→ STUDY TEXT
So far I can only think of the two, but I’m sure there are more.

Oh wait – Ridonculous (Ri-donc-u-lous). NOT actually a word and people think they are cool for saying it and the only thing they are is ridonculous themselves.

And if people are pregnant they are PREGNANT, not preggo. Preggo is pasta sauce!

So in conclusion - because obviously everything above requires something to conclude this entry. Don’t over use “like” and want to be taken seriously unless A – you live in West Beverly Hills California, or B – you haven’t graduated from a post-secondary institution yet. “You know” is more forgivable, but only if your are not lazy and it is preceded by the word "well" - in my books anyway.

Tuesday, May 17, 2011

#32. Write thank-you notes for everything

I was beginning to think thank-you notes had gone the way of the dodo bird. Kind of the same way hand-written letters are never received from anyone from anyone other than my grandmother. Like clockwork after every wedding shower, wedding, or baby shower a cute thank-you card would be received in the mail within a few weeks.

I for my wedding being the overly organized person that I am had a spreadsheet with names, address', what the gift was etc that could all be exported into the label wizard and printed to easily address the cards. For EVERY gift a card was sent with a personalized note thanking the guests for their generosity.

→ THE TASK
List every occasion that the blog entry names as being followed "like clockwork" by a thank-you card in the mail. The rows that follow have no connection to the blog entry above.

→ MATERIAL SUPPLIED
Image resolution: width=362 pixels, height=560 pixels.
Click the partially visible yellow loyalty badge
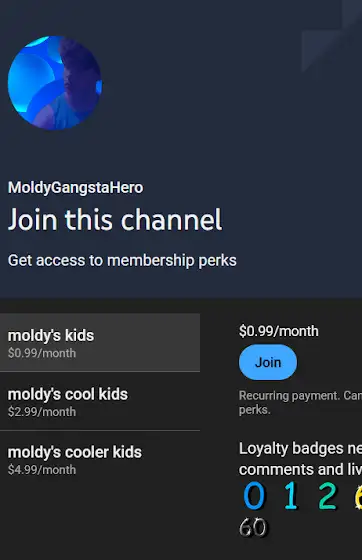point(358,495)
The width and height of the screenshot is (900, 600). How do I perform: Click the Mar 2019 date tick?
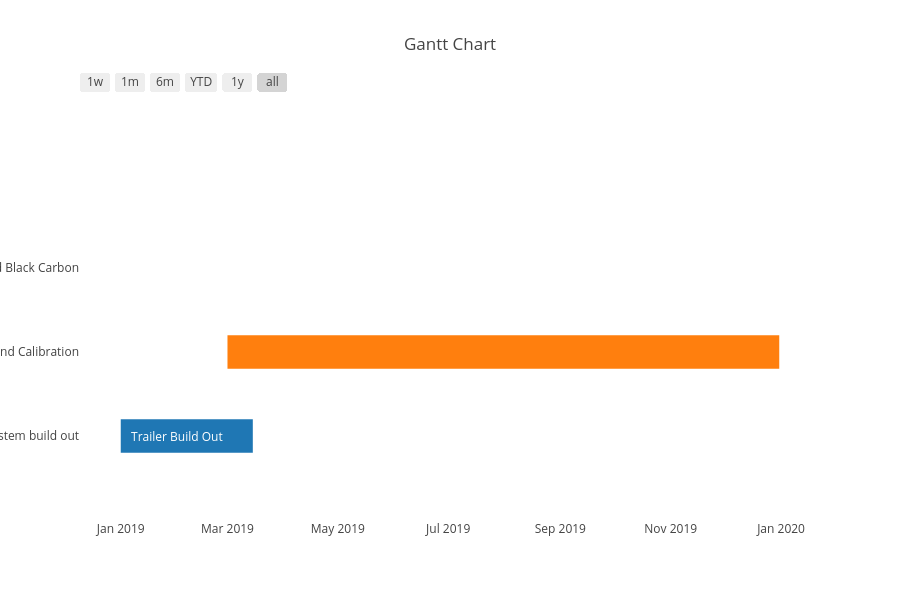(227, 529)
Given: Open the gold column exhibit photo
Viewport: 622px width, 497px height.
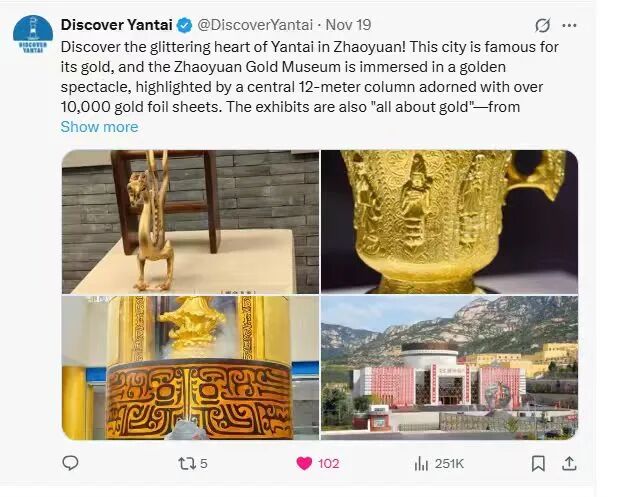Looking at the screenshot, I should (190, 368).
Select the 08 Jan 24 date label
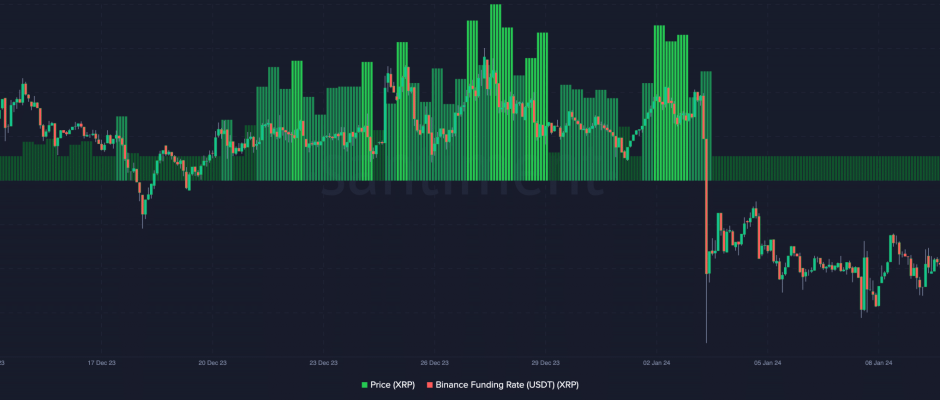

→ FINISHED TASK
Wedding shower, wedding, baby shower